Все, как обычно. Лавчонка для меня. Чорон с кумысом для папы. Молчание для двоих. Как спросить? С чего начать? Кустур, когда собирается клянчить у матери еду, размышляет: как подкатиться? Пусть колесо катится, или Кустур, а я не хочу. Вчера уже к маме подкатился, до сих пор под ложечкой ёкает.
«Вот, – говорю, – мама, я у тебя родился…»
Она улыбается.
«Вот маленькая Айталын Куо у тебя родилась…»
Она улыбается.
«Вот Мюльдюн-силач: большой, красивый…»
Она улыбается. Радуется моим словам.
«Вот, – гну дальше, – Умсур у тебя первой родилась. Умница, шаманка…»
На кухне светло-светло. Вечер, солнце село за утесы, а светло. Когда мама радуется, в доме всегда полно света. В самых темных закоулочках, под лестницей, в чулане – всюду.
«И вот я думаю, мама…»
«О чем, Юрюнчик?»
«Было бы хорошо, если бы у тебя еще кто-нибудь родился. Ну, не сейчас, а раньше. И тебе хорошо, и папе, и мне. Так у меня один старший брат, а так было бы два…»

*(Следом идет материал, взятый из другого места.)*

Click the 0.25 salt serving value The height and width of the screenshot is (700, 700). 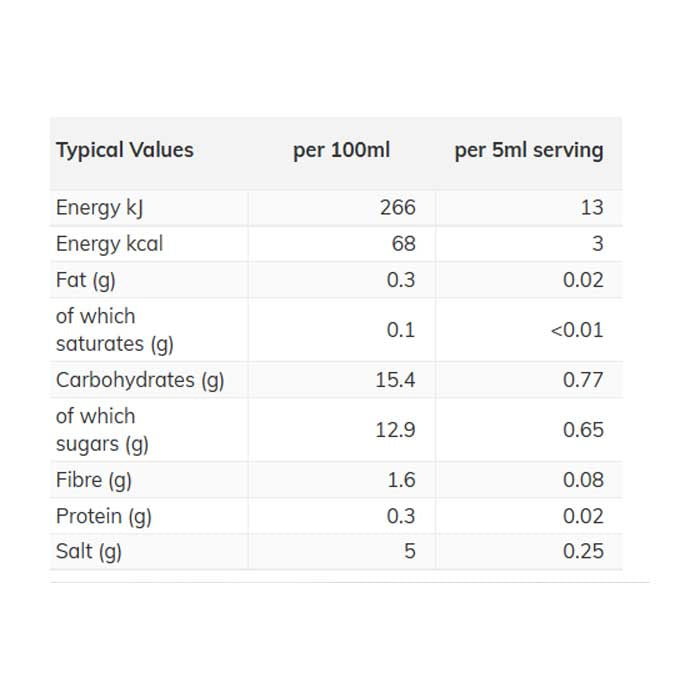coord(583,551)
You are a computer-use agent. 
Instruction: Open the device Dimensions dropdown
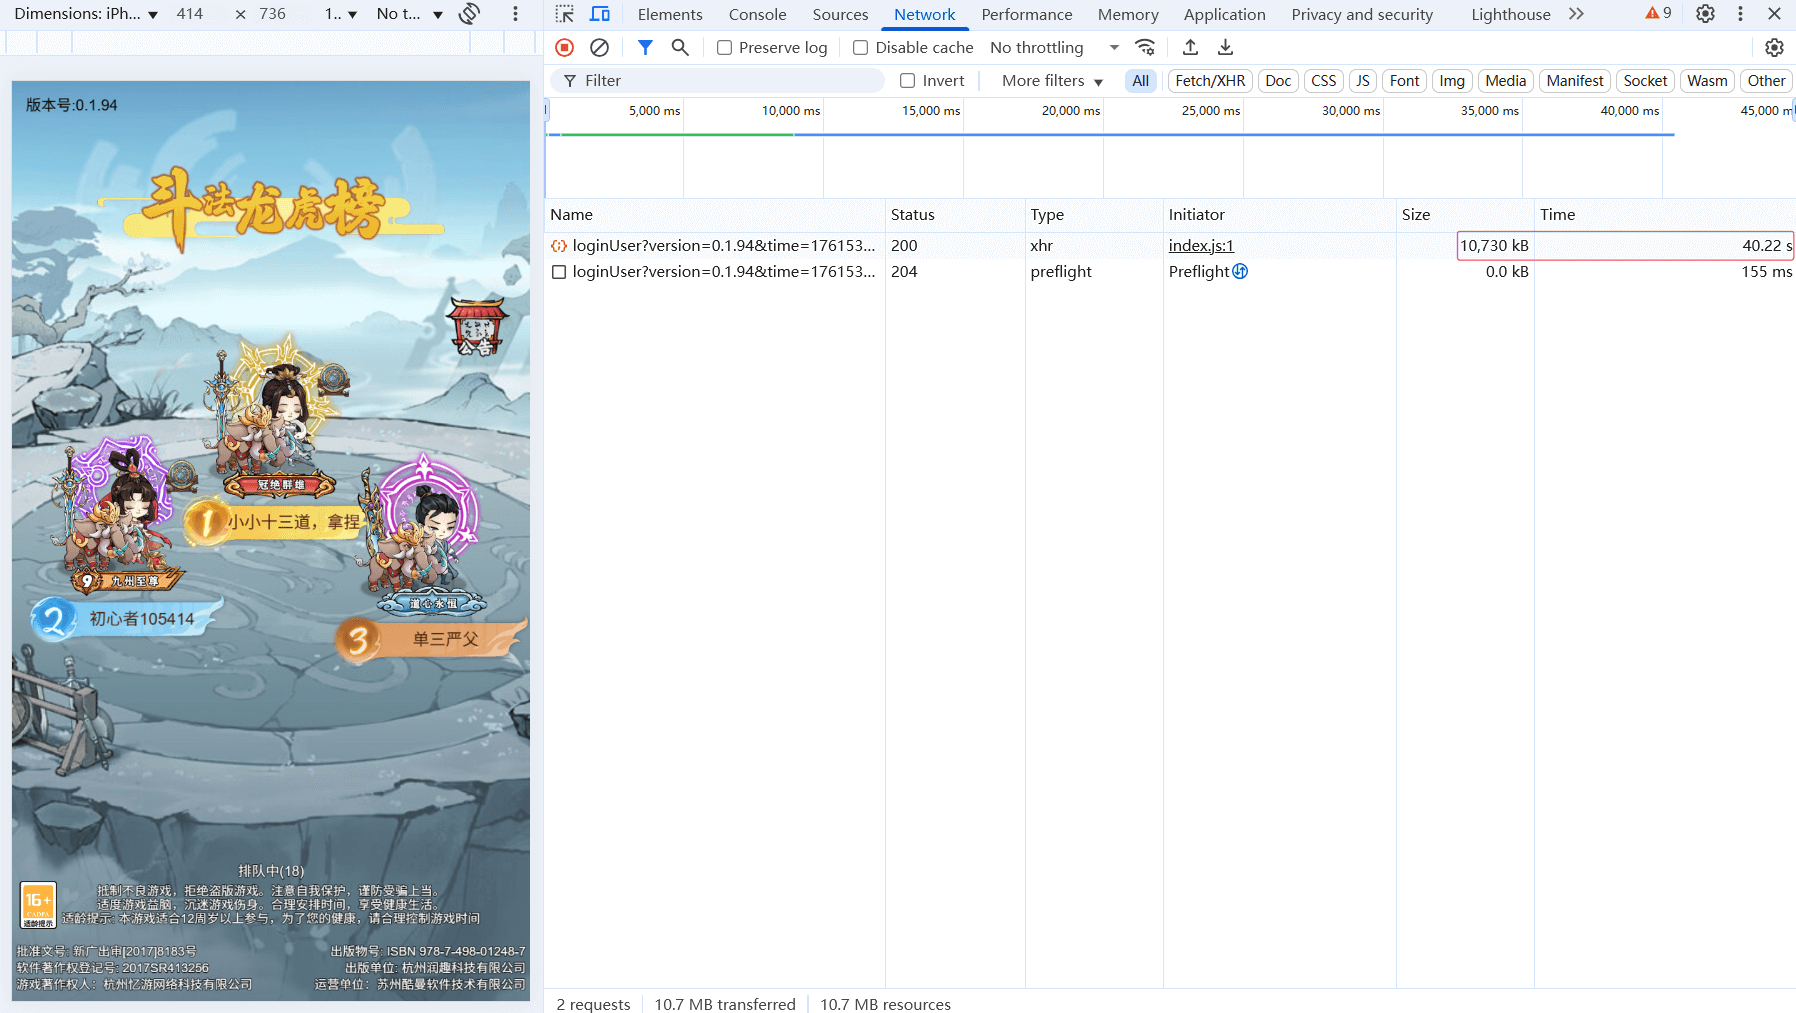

Сначала мне почудилось, что я ослеп. Темнота кругом, не видно ни зги. Нет, видно, а всё равно темнота. Свет погас, улетучился. И мама плачет. Тихо, жалко, без слез. Вот вы спроси́те, как я понял, что она плачет, если тихо и без слез? Вот спроси́те, да? Ну вас в болото с вашими вопросами! Откуда я знаю?!
«Мам, ты чего?»
Плачет.
«Мам, не надо, а? Я ж вообще…»
Плачет.
Я даже обернулся: может, мертвый Омогой подскажет, что делать? Нету Омогоя, сбежал. Тут любой сбежал бы, честное слово.
«Мам, я тебя люблю…»
«Я тебя тоже люблю, Юрюнчик. Очень-очень люблю.»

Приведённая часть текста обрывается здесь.